Back at work after two weeks illness, and I find myself suffering from the tiredness that goes with being less than fully fit after illness. But I’m still busy with this and that.
I’ve been reading a little red hardback Loeb edition of Horace, and enjoying it more than I thought that I might. I’ve read it through before, of course, but it wasn’t very interesting to me then. This time it has been very good to read. The editor refers to the scholiasts on Horace; Porphyrio and the like. Their explanatory passages tell us who were some of the now-mysterious personages referred to in the text. Isn’t it funny that we don’t have translations of these? I know that the old scholia on Juvenal are really quite short; and I wish these existed in English. Perhaps I should seek out the scholia on Horace also.
The Horace has been on my shelves for ages. It wasn’t new when I bought it for five pounds at some unremembered second-hand shop. It was reprinted in 1961, and so I must infer was the property of another. His heirs disposed of his books for a song, no doubt, and so it comes to me. There is no book-plate – do men use book-plates any more? – nor note of name. One day it will pass on from me also. I hope the next owner enjoys it too.

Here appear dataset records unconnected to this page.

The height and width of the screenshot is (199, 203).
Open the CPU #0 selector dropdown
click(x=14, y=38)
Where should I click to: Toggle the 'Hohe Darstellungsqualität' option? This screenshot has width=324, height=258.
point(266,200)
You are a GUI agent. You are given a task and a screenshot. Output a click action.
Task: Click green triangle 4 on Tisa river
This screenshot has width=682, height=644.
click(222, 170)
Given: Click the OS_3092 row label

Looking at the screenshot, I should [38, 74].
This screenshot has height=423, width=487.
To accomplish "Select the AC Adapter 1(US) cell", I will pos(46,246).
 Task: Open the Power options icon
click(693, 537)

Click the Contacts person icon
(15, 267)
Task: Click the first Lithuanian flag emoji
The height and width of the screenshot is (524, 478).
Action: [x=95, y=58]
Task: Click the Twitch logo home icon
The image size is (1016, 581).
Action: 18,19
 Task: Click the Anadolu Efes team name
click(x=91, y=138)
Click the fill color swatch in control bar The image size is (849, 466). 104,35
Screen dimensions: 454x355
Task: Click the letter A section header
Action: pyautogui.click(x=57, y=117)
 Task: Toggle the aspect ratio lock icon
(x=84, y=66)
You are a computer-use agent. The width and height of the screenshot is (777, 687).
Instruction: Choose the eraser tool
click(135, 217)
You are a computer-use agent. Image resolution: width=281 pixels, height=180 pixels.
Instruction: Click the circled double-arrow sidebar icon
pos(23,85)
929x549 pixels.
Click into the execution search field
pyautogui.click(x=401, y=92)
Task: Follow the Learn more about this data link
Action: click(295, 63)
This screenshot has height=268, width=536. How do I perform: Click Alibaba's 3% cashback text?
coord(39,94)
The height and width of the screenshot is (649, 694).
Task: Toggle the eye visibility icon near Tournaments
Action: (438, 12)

Work on the Mithras site continues, and consists at the moment of adding entries from Vermaseren’s Corpus Inscriptionum et Monumentum Religionis Mithriacae to the site. I try to find a photograph in every case, although clearly more work will be needed. Gratifyingly, it is attracting some traffic. I haven’t really worked on the text pages on the site much. Once I have identified all the inscriptions and monuments that reference “Arimanius”, then I shall rework that page. That would seem to be a good way forward. In the mean time, I can do best by adding data.
Most recently I’ve been looking at some of the entries in the CIMRM for the Carrawburgh Mithraeum. These mainly consist of quotations from the Illustrated London News, as the temple had only just been discovered in the 50’s. Irritatingly the ILN is not online. There is a gushy story in the Guardian about it “going online”, but in reality all that has happened is that a commercial company has digitised it and made access available for money to well-heeled institutions. I shall need to consult it, and that means a 40 mile journey. I could wish that our government put a stop to this kind of extortion racket, which, after all, is funded by taxpayers money.
But this has led me to draw up a list of things to do, places to go, and photos to take. I have also started to look around to find out how I can discover what monuments, items, inscriptions about Mithras have been published in the last 50 years. At some point I shall have to start searching these, draw up a table of monuments and add them to the site. It will be rather fun to do some field trips! But … I shall probably have to seek the cooperation of the curators. And petty bureaucrats can be a pain. Likewise I need to get good photographs, yet I am a rotten photographer. So a little planning and thought seems called for.
Book-plates and enbossers are still in use. There are quite a few places where one can order custom plates and stamps.